Problem to solve :: Starting at the line below holding "Click the LINEA" and stopping at the line holding "You are a computer-use agent. The height", print every line exactly, both ends included, and leave the rest out.

Records for this task ::
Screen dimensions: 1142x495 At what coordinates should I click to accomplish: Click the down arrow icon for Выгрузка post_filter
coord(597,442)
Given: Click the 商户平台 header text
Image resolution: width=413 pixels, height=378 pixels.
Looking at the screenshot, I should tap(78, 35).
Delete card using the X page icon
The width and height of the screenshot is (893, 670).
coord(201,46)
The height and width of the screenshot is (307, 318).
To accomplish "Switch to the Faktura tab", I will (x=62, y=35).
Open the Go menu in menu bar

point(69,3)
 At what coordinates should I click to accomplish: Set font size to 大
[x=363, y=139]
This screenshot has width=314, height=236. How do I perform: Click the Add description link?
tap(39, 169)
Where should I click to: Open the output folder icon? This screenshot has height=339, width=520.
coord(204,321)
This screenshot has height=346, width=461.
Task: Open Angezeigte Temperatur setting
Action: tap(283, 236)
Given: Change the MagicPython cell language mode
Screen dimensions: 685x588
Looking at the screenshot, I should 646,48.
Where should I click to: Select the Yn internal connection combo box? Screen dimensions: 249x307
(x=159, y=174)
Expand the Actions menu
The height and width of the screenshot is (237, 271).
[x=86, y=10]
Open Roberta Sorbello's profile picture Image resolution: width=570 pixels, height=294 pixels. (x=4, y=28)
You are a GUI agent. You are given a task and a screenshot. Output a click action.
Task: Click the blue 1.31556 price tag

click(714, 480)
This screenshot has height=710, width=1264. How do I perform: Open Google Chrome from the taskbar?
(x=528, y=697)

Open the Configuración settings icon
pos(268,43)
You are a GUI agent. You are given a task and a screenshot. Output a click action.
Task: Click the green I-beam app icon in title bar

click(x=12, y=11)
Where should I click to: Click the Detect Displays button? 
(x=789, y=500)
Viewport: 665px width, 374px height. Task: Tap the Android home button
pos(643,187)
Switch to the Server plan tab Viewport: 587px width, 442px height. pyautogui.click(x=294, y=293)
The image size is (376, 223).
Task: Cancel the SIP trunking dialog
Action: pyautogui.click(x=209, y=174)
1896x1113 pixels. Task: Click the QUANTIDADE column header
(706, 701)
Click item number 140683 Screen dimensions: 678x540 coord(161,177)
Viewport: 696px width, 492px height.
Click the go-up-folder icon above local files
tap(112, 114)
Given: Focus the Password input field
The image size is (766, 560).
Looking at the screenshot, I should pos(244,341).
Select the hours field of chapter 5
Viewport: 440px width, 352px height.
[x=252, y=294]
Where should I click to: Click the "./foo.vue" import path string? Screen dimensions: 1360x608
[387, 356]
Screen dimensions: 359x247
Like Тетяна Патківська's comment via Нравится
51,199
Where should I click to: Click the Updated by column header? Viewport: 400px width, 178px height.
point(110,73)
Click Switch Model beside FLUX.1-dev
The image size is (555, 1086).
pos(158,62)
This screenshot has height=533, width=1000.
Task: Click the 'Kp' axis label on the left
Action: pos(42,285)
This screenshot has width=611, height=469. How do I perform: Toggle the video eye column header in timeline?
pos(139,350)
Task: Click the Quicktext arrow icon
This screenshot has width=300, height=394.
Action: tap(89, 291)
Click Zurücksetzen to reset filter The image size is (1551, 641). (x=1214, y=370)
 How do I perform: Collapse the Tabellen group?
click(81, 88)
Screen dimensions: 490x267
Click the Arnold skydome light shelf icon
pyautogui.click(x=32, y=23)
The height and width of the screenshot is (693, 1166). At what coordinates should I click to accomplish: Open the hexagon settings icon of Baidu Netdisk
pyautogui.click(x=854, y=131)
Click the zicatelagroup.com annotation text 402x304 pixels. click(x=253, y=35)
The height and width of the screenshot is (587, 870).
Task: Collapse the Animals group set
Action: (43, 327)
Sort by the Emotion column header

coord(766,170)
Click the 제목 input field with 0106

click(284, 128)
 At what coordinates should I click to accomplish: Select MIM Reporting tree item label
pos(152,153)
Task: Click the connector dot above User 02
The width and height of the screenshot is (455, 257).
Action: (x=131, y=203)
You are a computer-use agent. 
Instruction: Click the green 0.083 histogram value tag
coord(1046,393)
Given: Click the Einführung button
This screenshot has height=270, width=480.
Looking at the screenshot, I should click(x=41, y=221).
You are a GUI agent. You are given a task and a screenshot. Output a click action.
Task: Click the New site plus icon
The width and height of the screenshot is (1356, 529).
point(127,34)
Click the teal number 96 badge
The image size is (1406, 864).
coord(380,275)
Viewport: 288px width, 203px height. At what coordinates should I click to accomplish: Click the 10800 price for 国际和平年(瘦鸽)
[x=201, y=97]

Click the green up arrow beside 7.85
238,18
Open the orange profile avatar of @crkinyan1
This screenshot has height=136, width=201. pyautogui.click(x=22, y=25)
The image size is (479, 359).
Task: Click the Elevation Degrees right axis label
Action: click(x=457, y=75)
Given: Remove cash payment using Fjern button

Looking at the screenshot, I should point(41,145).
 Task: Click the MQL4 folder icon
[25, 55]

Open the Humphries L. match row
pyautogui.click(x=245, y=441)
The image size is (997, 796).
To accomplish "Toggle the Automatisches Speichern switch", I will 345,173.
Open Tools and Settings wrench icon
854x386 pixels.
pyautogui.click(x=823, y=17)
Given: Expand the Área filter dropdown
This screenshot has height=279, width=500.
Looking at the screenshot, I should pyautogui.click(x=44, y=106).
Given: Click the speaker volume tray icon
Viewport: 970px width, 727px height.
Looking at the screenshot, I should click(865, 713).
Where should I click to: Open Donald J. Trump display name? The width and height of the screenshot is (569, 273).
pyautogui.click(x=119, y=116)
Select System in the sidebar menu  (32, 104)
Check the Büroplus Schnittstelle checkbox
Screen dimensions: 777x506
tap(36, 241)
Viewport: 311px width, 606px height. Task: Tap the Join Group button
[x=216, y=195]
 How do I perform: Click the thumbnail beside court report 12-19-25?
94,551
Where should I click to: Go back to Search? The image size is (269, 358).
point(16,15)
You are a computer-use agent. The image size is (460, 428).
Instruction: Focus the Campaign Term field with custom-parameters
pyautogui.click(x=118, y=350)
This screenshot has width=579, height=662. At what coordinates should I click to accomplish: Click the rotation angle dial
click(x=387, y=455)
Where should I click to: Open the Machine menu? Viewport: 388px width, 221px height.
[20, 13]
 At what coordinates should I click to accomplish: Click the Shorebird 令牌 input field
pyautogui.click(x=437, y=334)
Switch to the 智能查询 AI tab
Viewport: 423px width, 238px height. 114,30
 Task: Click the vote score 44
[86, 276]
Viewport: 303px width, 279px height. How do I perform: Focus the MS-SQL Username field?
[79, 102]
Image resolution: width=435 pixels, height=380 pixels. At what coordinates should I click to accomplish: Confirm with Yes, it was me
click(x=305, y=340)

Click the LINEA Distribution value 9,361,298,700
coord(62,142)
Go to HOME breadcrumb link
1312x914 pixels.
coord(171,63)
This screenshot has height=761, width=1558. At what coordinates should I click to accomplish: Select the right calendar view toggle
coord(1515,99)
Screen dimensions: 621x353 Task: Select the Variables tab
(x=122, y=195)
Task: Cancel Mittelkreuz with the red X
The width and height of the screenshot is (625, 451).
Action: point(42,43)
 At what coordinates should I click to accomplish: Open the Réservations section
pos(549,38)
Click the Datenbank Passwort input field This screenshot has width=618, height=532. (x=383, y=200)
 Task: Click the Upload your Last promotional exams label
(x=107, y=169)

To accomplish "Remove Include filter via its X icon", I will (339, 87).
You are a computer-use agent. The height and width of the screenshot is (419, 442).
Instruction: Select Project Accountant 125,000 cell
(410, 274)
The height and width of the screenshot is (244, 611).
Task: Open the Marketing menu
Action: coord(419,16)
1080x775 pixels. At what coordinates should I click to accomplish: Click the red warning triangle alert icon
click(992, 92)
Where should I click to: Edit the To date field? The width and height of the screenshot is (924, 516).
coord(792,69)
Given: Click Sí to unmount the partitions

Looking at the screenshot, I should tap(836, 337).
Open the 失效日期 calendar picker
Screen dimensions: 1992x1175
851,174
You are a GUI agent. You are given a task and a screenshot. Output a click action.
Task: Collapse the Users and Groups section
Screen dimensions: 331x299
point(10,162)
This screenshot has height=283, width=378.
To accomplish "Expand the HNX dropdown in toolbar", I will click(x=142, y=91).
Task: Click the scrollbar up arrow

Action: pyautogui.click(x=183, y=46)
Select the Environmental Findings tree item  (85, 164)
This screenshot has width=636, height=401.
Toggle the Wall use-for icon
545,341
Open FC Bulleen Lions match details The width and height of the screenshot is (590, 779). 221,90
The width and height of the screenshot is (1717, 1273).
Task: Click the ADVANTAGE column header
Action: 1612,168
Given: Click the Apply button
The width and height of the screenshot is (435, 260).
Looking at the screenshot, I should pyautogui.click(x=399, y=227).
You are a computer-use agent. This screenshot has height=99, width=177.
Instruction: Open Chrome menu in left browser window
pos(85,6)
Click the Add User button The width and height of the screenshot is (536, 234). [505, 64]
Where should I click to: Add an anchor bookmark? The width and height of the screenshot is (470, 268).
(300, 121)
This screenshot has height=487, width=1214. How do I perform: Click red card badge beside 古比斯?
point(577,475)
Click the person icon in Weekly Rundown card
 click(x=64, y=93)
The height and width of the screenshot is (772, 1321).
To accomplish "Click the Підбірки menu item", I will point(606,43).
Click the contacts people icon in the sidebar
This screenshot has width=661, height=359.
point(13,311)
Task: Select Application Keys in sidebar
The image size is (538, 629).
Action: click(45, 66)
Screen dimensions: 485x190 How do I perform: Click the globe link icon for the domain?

Response for this exercise ::
Click the LINEA Distribution value 9,361,298,700
coord(62,142)
Go to HOME breadcrumb link
1312x914 pixels.
coord(171,63)
This screenshot has height=761, width=1558. At what coordinates should I click to accomplish: Select the right calendar view toggle
coord(1515,99)
Screen dimensions: 621x353 Task: Select the Variables tab
(x=122, y=195)
Task: Cancel Mittelkreuz with the red X
The width and height of the screenshot is (625, 451).
Action: point(42,43)
 At what coordinates should I click to accomplish: Open the Réservations section
pos(549,38)
Click the Datenbank Passwort input field This screenshot has width=618, height=532. (x=383, y=200)
 Task: Click the Upload your Last promotional exams label
(x=107, y=169)

To accomplish "Remove Include filter via its X icon", I will (339, 87).
You are a computer-use agent. The height and width of the screenshot is (419, 442).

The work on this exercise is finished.